Councilman Michael McMahon
"The ultimate costs [of Wal-Mart] are not limited to subsidies for underpaid Wal-Mart workers. When a Wal-Mart comes to town, the new competition has a ripple effect throughout the community. Other stores are forced out of business or forced to cut employees’ wages and benefits in order to compete with Wal-Mart."
Congressman George Miller
"Consumers shop at Wal-Mart and other huge retailers because they offer 'rock bottom' prices. The reason they can do so is because they often give their employees 'rock bottom' health benefits."
Senator Jon S. Corzine, former chairman and CEO of Goldman Sachs
"Wal-Mart has a proven history of low wage jobs that provide poor benefits, hostility to unionizing and workers’ rights, and reliance on cheap foreign labor that hurts local businesses here at home and encourages exploitation abroad."
Congressman Anthony Weiner
"While its workforce has one of the best productivity records of any US corporation, it has kept the compensation of its rank-and-file workers at or barely above the poverty line. As of last spring, the average pay of a sales clerk at Wal-Mart was $8.50 an hour, or about $14,000 a year, $1,000 below the government's definition of the poverty level for a family of three."
Simon Head, New York Times Review of Books
"In careful studies all over the country economists have found that Wal-Mart does not create jobs at all. In fact, Wal-Mart destroys jobs."
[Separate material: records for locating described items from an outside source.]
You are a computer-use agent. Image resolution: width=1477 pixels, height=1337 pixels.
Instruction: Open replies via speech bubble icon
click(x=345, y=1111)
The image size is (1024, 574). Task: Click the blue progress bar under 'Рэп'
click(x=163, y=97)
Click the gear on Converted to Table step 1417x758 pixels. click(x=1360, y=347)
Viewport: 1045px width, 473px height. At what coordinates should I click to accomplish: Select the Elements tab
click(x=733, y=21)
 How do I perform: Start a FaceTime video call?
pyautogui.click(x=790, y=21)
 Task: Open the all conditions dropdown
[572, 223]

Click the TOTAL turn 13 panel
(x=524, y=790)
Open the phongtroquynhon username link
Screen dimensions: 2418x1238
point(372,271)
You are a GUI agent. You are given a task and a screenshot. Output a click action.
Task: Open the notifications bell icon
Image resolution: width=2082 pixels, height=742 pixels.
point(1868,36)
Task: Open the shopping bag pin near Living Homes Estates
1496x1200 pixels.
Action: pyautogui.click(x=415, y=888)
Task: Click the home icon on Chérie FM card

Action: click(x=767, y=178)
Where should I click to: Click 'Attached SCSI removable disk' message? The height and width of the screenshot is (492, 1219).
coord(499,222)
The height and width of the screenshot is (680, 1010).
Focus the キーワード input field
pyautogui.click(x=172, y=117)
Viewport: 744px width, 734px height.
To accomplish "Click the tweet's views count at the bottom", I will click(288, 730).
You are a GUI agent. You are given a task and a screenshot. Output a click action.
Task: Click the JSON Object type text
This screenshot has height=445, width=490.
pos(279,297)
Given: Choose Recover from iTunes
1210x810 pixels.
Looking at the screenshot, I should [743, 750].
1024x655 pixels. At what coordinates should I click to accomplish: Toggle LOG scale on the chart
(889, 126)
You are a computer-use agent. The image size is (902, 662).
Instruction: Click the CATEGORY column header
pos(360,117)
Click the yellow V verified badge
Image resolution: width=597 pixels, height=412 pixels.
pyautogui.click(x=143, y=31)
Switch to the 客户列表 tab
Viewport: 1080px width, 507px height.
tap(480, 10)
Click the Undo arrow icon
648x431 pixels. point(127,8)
Mary Campbell Gallagher, Newsday
"Wal-Mart is the modern equivalent of the 19th century Coal mine."
Sheryl McCarthy, Newsday
"Wal-Mart has a terrible record with respect to workers’ rights; not simply the right to organize a union."
NY State Senator Diane Savino
"At Wal-Mart, it takes a woman an average of 4.38 years to get promoted to assistant store manager, while it takes a male 2.86 years to reach the same position."